Les tétraèdres SiO4 sont associés par des cations, de sorte qu’aucun atome d’oxygène n’est lié à deux atomes Si. Le plus souvent, les ions oxygène forment des assemblages compacts de sphères, et ces silicates, que l’on peut considérer comme des orthosilicates, sont de densité et de dureté élevées. Dans le groupe de la phénacite Be2SiO4, avec la willémite Zn2SiO4, tous les cations sont tétracoordonnés, et chaque oxygène est un sommet commun à un tétraèdre SiO4 et à deux tétraèdres tels que BeO4. Les silicates du groupe de l’olivine sont des constituants essentiels des roches éruptives basiques, des roches volcaniques, de certains météorites, des laitiers des fours métallurgiques.

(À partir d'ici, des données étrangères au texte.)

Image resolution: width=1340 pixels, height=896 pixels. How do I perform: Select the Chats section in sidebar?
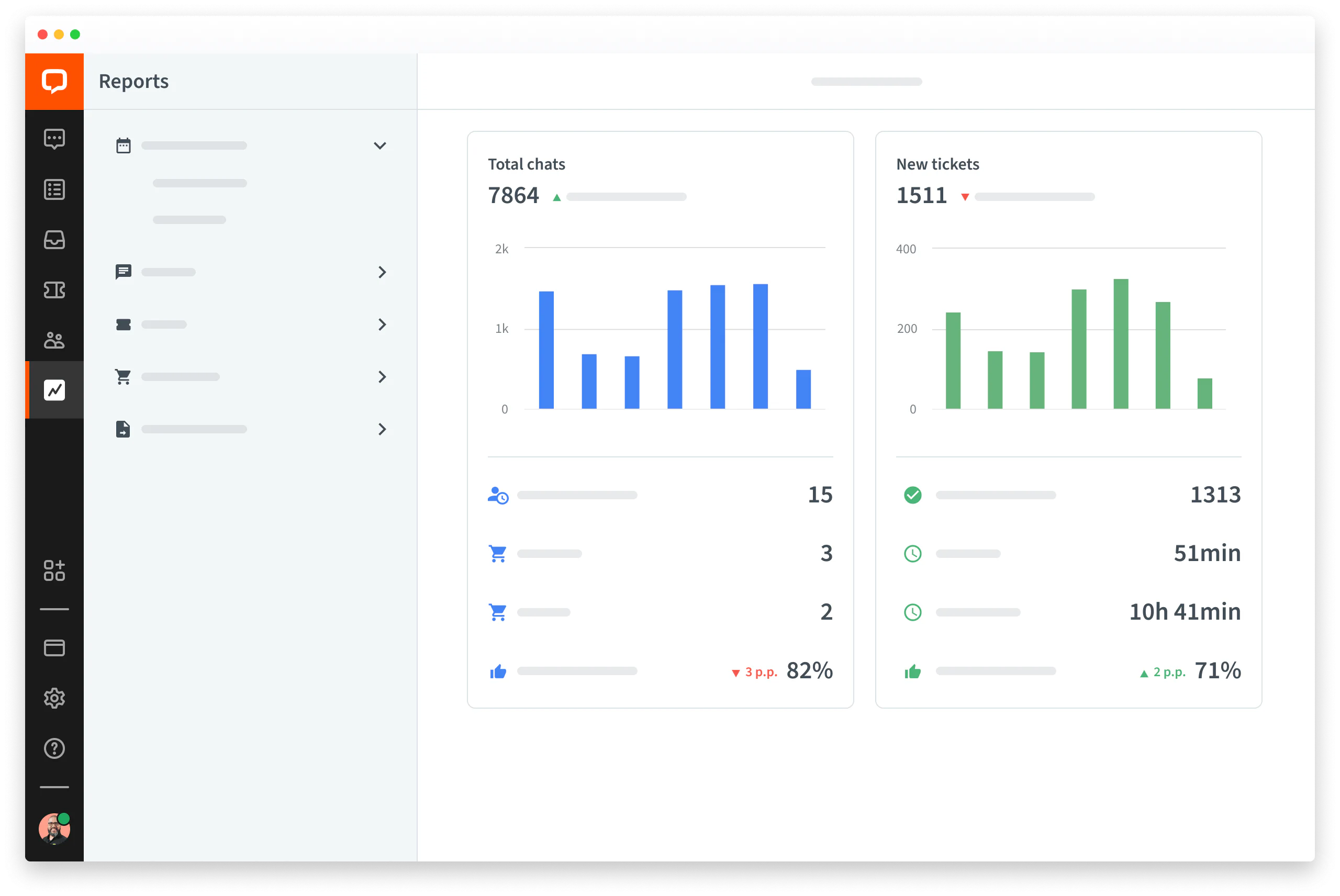tap(54, 139)
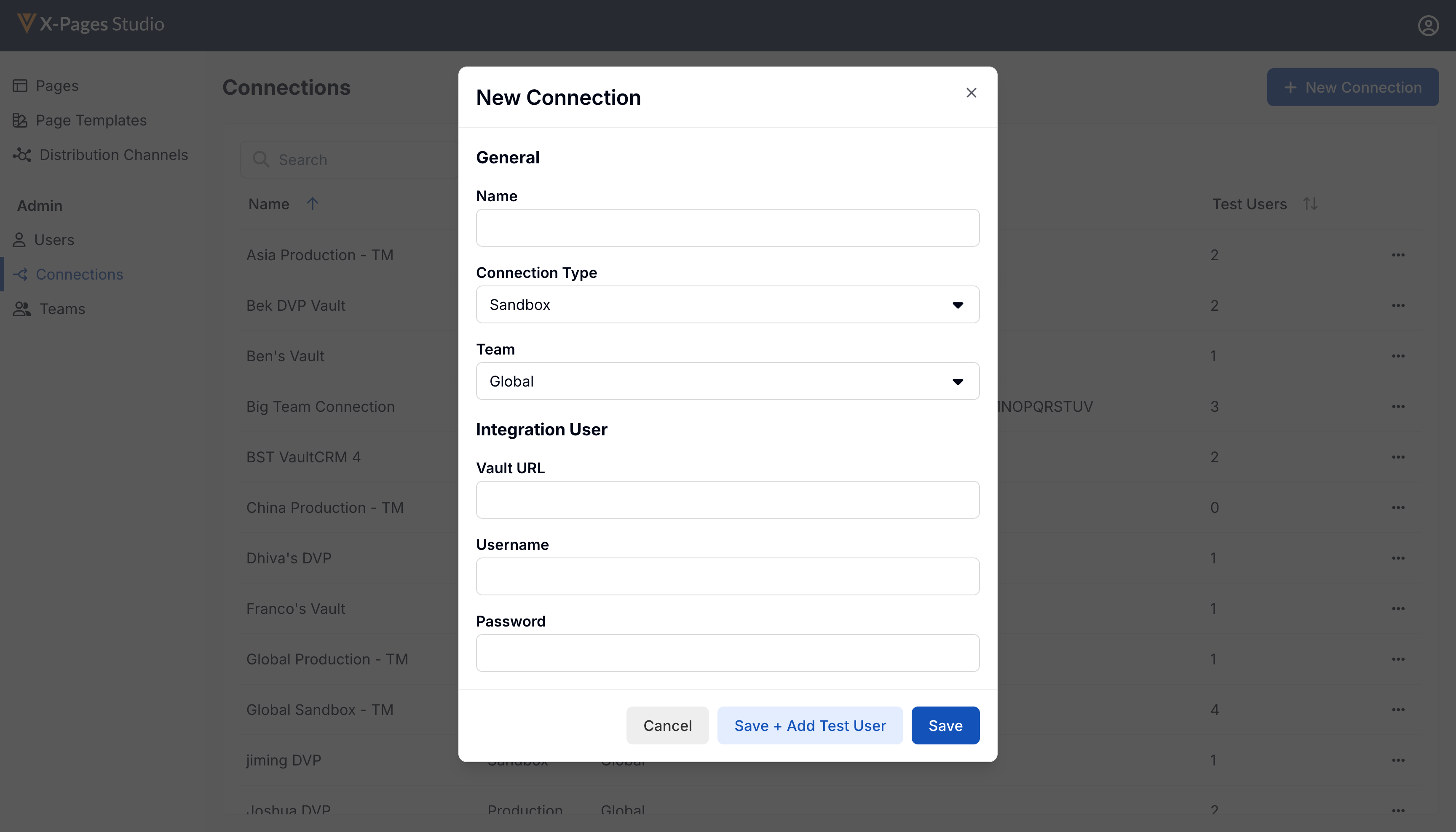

Ce sont des solutions solides dont les termes extrêmes sont Mg2SiO4 (forstérite) et Fe2SiO4 (fayalite). L’olivine transparente est utilisée en joaillerie sous le nom de péridot. Les grenats, minéraux des roches métamorphiques, cubiques, sont des solutions solides X3Y2(SiO4)3, dont les échantillons transparents donnent des pierres précieuses : le pyrope (X = Mg, Y = Al), rouge rubis ; Palmandin (X = Fe, Y = Al), rouge foncé ; la spessartine (X = Mn, Y = Al), rouge-orangé ; le grossulaire (X = Ca, Y = Al), vert ; l’andradite (X = Ca, Y = Fe), vert émeraude dans la variété « démantoïde ». Le zircon ZrSiO4, la thorite ThSiO4 et l’uranothorite (Th,U)SiO4, qui forment le groupe du zircon, sont des minéraux quadratiques, que l’on trouve dans les granites, dans lesquels se concentrent les éléments radioactifs uranium et thorium. On connaît plusieurs silicates de formule Ca2SiO4 qui sont des constituants majeurs des ciments.